| DATA FOR THE TASK |
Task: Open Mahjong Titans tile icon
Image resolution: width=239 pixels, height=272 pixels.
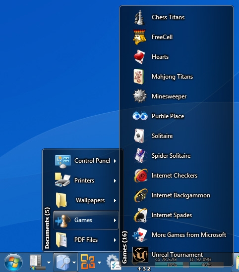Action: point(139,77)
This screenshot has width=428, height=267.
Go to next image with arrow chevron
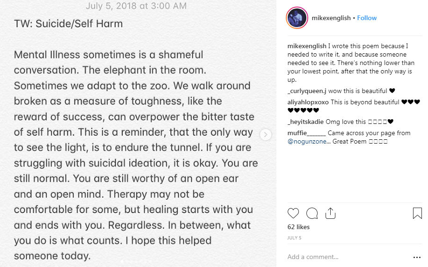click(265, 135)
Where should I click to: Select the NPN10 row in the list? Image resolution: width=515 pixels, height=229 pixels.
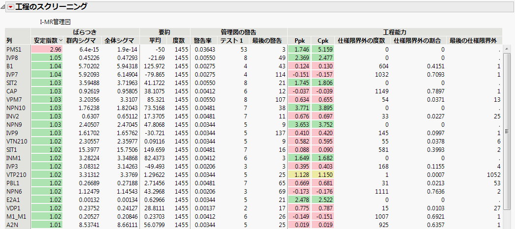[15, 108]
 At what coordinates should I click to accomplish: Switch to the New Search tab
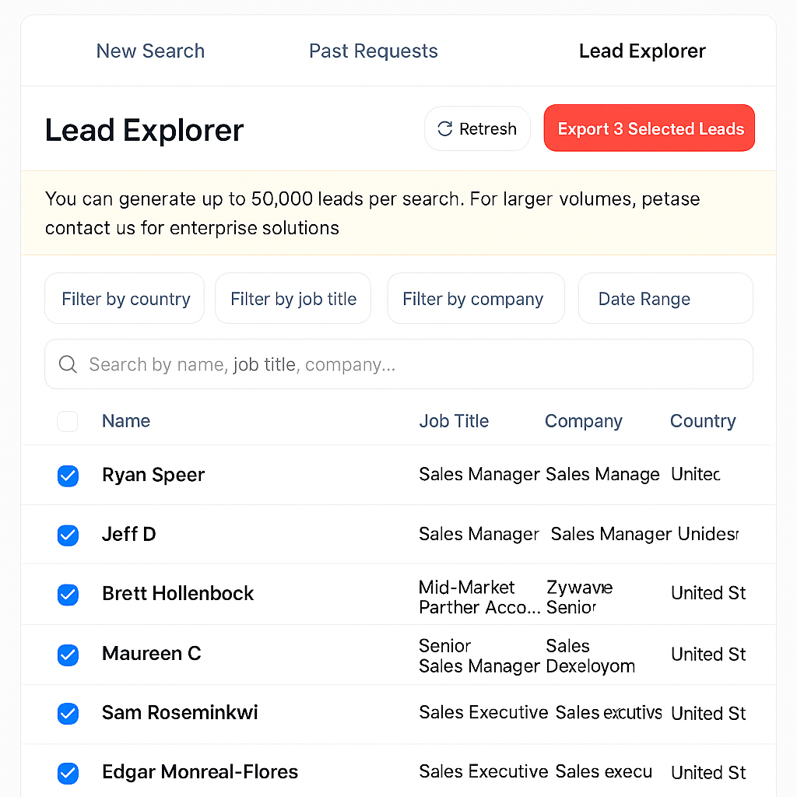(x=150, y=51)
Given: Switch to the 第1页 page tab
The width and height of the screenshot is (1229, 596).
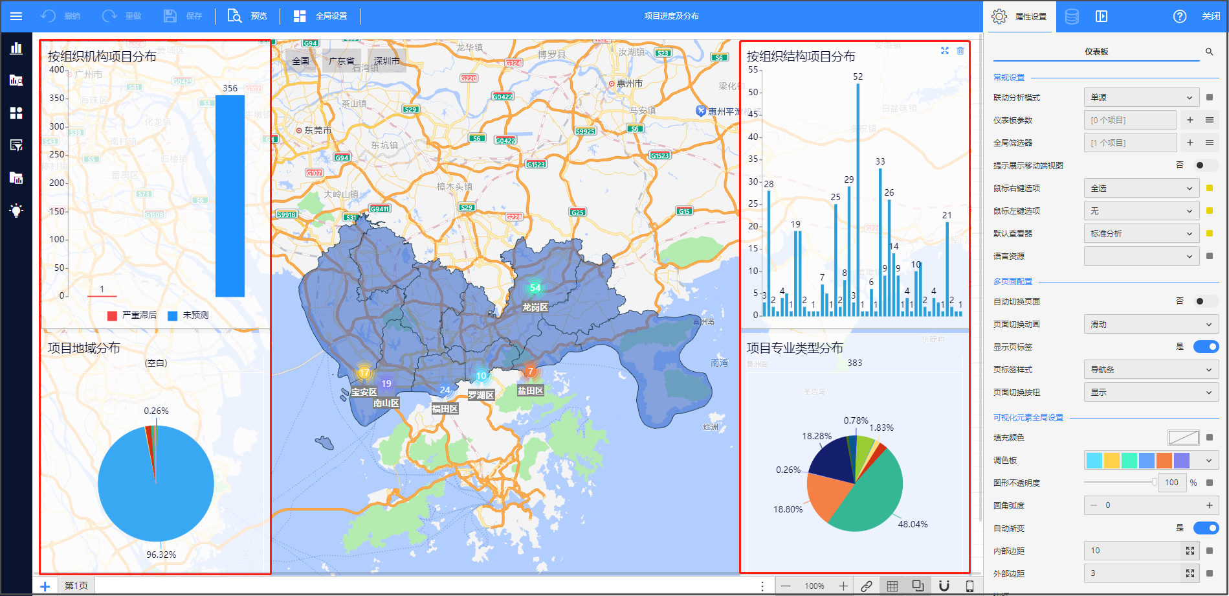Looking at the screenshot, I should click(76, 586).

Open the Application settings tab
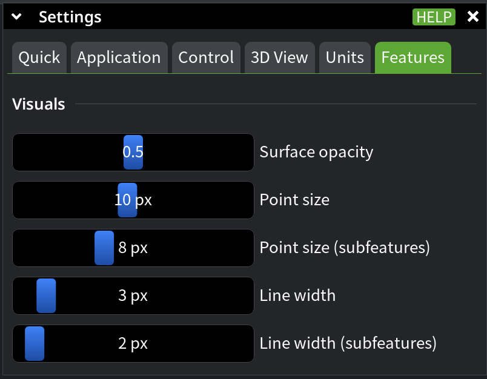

| WORK REQUEST |
From the first line to the last, copy the records exactly and skip the pictures.

| ANSWER SECTION |
Task: Open Mahjong Titans tile icon
Image resolution: width=239 pixels, height=272 pixels.
Action: point(139,77)
This screenshot has width=428, height=267.
Go to next image with arrow chevron
click(265, 135)
Where should I click to: Select the NPN10 row in the list? Image resolution: width=515 pixels, height=229 pixels.
[15, 108]
 At what coordinates should I click to accomplish: Switch to the New Search tab
(x=150, y=51)
Given: Switch to the 第1页 page tab
The width and height of the screenshot is (1229, 596).
Looking at the screenshot, I should click(76, 586).

Open the Application settings tab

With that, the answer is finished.